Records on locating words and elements

◇ ◇ ◇ ◇ ◇

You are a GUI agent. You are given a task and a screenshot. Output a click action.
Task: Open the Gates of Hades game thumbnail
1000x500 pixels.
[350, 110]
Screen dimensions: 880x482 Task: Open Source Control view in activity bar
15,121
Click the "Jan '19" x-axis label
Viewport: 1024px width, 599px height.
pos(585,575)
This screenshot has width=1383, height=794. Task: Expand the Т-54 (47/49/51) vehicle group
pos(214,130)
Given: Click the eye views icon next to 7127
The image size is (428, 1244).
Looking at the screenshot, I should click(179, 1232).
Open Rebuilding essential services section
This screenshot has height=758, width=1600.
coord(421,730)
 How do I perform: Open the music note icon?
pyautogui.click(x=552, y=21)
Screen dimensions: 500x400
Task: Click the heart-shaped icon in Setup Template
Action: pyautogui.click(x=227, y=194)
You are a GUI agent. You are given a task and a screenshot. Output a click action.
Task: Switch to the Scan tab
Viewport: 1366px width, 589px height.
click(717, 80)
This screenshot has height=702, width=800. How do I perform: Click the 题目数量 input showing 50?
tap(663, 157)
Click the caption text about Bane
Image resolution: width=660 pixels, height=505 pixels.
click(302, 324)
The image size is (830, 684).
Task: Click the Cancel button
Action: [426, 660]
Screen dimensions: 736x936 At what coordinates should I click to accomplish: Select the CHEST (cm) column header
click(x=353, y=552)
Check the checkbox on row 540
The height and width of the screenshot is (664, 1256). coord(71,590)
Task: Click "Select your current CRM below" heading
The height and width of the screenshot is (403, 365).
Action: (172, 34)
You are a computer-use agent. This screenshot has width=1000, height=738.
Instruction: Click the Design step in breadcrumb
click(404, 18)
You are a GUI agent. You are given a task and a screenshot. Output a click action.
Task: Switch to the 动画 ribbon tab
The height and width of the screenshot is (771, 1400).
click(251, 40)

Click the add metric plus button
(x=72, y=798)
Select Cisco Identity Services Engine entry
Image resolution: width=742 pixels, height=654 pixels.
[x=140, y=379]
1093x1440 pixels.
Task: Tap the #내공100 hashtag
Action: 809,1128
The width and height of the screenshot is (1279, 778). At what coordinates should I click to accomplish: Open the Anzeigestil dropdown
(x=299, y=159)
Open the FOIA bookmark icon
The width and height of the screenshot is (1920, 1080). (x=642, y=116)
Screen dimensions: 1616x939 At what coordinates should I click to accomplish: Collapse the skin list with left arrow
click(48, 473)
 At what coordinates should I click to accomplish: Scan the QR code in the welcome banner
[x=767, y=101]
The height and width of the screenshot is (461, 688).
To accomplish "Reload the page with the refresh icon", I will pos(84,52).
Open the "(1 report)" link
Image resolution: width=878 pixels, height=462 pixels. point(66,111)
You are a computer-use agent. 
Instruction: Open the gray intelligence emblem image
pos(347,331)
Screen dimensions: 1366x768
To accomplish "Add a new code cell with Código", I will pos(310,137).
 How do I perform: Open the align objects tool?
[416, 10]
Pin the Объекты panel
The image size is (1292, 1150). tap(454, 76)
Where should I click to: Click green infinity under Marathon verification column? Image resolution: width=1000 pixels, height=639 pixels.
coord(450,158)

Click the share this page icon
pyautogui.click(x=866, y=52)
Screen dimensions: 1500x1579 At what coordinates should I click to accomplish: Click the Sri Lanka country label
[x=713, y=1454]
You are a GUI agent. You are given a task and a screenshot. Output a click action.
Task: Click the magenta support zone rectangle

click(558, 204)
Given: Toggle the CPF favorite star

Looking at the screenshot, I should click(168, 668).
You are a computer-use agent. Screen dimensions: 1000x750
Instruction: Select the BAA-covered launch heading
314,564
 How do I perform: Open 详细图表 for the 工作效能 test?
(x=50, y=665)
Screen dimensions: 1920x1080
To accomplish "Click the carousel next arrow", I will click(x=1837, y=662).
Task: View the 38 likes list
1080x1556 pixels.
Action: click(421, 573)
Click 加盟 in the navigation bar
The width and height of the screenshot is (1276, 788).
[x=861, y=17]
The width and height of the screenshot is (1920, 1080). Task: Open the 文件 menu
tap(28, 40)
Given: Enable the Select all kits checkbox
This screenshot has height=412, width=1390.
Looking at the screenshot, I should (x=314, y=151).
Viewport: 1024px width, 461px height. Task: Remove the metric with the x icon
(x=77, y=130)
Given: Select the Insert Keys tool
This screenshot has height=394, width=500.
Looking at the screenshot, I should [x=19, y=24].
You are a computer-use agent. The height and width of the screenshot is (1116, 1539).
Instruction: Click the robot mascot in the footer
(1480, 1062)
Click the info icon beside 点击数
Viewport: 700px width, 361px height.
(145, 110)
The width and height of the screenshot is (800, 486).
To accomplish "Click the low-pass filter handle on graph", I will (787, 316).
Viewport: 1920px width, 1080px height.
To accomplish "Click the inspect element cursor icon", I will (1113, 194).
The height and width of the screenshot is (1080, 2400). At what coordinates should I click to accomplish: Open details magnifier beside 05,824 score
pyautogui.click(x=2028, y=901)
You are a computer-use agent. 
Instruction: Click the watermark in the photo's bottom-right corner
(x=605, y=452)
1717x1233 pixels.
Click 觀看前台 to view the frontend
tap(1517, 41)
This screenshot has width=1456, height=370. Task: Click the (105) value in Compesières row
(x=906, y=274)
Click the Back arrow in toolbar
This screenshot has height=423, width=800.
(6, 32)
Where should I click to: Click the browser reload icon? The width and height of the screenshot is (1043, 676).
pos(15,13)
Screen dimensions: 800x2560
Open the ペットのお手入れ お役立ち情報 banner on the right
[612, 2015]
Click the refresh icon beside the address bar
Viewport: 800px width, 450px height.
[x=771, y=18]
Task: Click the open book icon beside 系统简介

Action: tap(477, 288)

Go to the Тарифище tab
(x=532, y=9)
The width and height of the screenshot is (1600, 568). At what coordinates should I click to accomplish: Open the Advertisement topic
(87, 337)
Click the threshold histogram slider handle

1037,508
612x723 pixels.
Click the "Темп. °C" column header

◇ ◇ ◇ ◇ ◇

Write out all the records above again, changing "GUI agent" to "screen agent" wherever it occurs and leaving the rest untouched.

## Written solution:
You are a screen agent. You are given a task and a screenshot. Output a click action.
Task: Open the Gates of Hades game thumbnail
1000x500 pixels.
[350, 110]
Screen dimensions: 880x482 Task: Open Source Control view in activity bar
15,121
Click the "Jan '19" x-axis label
Viewport: 1024px width, 599px height.
pos(585,575)
This screenshot has width=1383, height=794. Task: Expand the Т-54 (47/49/51) vehicle group
pos(214,130)
Given: Click the eye views icon next to 7127
The image size is (428, 1244).
Looking at the screenshot, I should click(179, 1232).
Open Rebuilding essential services section
This screenshot has height=758, width=1600.
coord(421,730)
 How do I perform: Open the music note icon?
pyautogui.click(x=552, y=21)
Screen dimensions: 500x400
Task: Click the heart-shaped icon in Setup Template
Action: pyautogui.click(x=227, y=194)
You are a screen agent. You are given a task and a screenshot. Output a click action.
Task: Switch to the Scan tab
Viewport: 1366px width, 589px height.
click(717, 80)
This screenshot has height=702, width=800. How do I perform: Click the 题目数量 input showing 50?
tap(663, 157)
Click the caption text about Bane
Image resolution: width=660 pixels, height=505 pixels.
click(302, 324)
The image size is (830, 684).
Task: Click the Cancel button
Action: [426, 660]
Screen dimensions: 736x936 At what coordinates should I click to accomplish: Select the CHEST (cm) column header
click(x=353, y=552)
Check the checkbox on row 540
The height and width of the screenshot is (664, 1256). coord(71,590)
Task: Click "Select your current CRM below" heading
The height and width of the screenshot is (403, 365).
Action: (172, 34)
You are a computer-use agent. This screenshot has width=1000, height=738.
Instruction: Click the Design step in breadcrumb
click(404, 18)
You are a screen agent. You are given a task and a screenshot. Output a click action.
Task: Switch to the 动画 ribbon tab
The height and width of the screenshot is (771, 1400).
click(251, 40)

Click the add metric plus button
(x=72, y=798)
Select Cisco Identity Services Engine entry
Image resolution: width=742 pixels, height=654 pixels.
[x=140, y=379]
1093x1440 pixels.
Task: Tap the #내공100 hashtag
Action: 809,1128
The width and height of the screenshot is (1279, 778). At what coordinates should I click to accomplish: Open the Anzeigestil dropdown
(x=299, y=159)
Open the FOIA bookmark icon
The width and height of the screenshot is (1920, 1080). (x=642, y=116)
Screen dimensions: 1616x939 At what coordinates should I click to accomplish: Collapse the skin list with left arrow
click(48, 473)
 At what coordinates should I click to accomplish: Scan the QR code in the welcome banner
[x=767, y=101]
The height and width of the screenshot is (461, 688).
To accomplish "Reload the page with the refresh icon", I will pos(84,52).
Open the "(1 report)" link
Image resolution: width=878 pixels, height=462 pixels. point(66,111)
You are a computer-use agent. 
Instruction: Open the gray intelligence emblem image
pos(347,331)
Screen dimensions: 1366x768
To accomplish "Add a new code cell with Código", I will pos(310,137).
 How do I perform: Open the align objects tool?
[416, 10]
Pin the Объекты panel
The image size is (1292, 1150). tap(454, 76)
Where should I click to: Click green infinity under Marathon verification column? Image resolution: width=1000 pixels, height=639 pixels.
coord(450,158)

Click the share this page icon
pyautogui.click(x=866, y=52)
Screen dimensions: 1500x1579 At what coordinates should I click to accomplish: Click the Sri Lanka country label
[x=713, y=1454]
You are a screen agent. You are given a task and a screenshot. Output a click action.
Task: Click the magenta support zone rectangle

click(558, 204)
Given: Toggle the CPF favorite star

Looking at the screenshot, I should click(168, 668).
You are a computer-use agent. Screen dimensions: 1000x750
Instruction: Select the BAA-covered launch heading
314,564
 How do I perform: Open 详细图表 for the 工作效能 test?
(x=50, y=665)
Screen dimensions: 1920x1080
To accomplish "Click the carousel next arrow", I will click(x=1837, y=662).
Task: View the 38 likes list
1080x1556 pixels.
Action: click(421, 573)
Click 加盟 in the navigation bar
The width and height of the screenshot is (1276, 788).
[x=861, y=17]
The width and height of the screenshot is (1920, 1080). Task: Open the 文件 menu
tap(28, 40)
Given: Enable the Select all kits checkbox
This screenshot has height=412, width=1390.
Looking at the screenshot, I should (x=314, y=151).
Viewport: 1024px width, 461px height. Task: Remove the metric with the x icon
(x=77, y=130)
Given: Select the Insert Keys tool
This screenshot has height=394, width=500.
Looking at the screenshot, I should [x=19, y=24].
You are a computer-use agent. The height and width of the screenshot is (1116, 1539).
Instruction: Click the robot mascot in the footer
(1480, 1062)
Click the info icon beside 点击数
Viewport: 700px width, 361px height.
(145, 110)
The width and height of the screenshot is (800, 486).
To accomplish "Click the low-pass filter handle on graph", I will (787, 316).
Viewport: 1920px width, 1080px height.
To accomplish "Click the inspect element cursor icon", I will (1113, 194).
The height and width of the screenshot is (1080, 2400). At what coordinates should I click to accomplish: Open details magnifier beside 05,824 score
pyautogui.click(x=2028, y=901)
You are a computer-use agent. 
Instruction: Click the watermark in the photo's bottom-right corner
(x=605, y=452)
1717x1233 pixels.
Click 觀看前台 to view the frontend
tap(1517, 41)
This screenshot has width=1456, height=370. Task: Click the (105) value in Compesières row
(x=906, y=274)
Click the Back arrow in toolbar
This screenshot has height=423, width=800.
(6, 32)
Where should I click to: Click the browser reload icon? The width and height of the screenshot is (1043, 676).
pos(15,13)
Screen dimensions: 800x2560
Open the ペットのお手入れ お役立ち情報 banner on the right
[612, 2015]
Click the refresh icon beside the address bar
Viewport: 800px width, 450px height.
[x=771, y=18]
Task: Click the open book icon beside 系统简介

Action: tap(477, 288)

Go to the Тарифище tab
(x=532, y=9)
The width and height of the screenshot is (1600, 568). At what coordinates should I click to accomplish: Open the Advertisement topic
(87, 337)
Click the threshold histogram slider handle

1037,508
612x723 pixels.
Click the "Темп. °C" column header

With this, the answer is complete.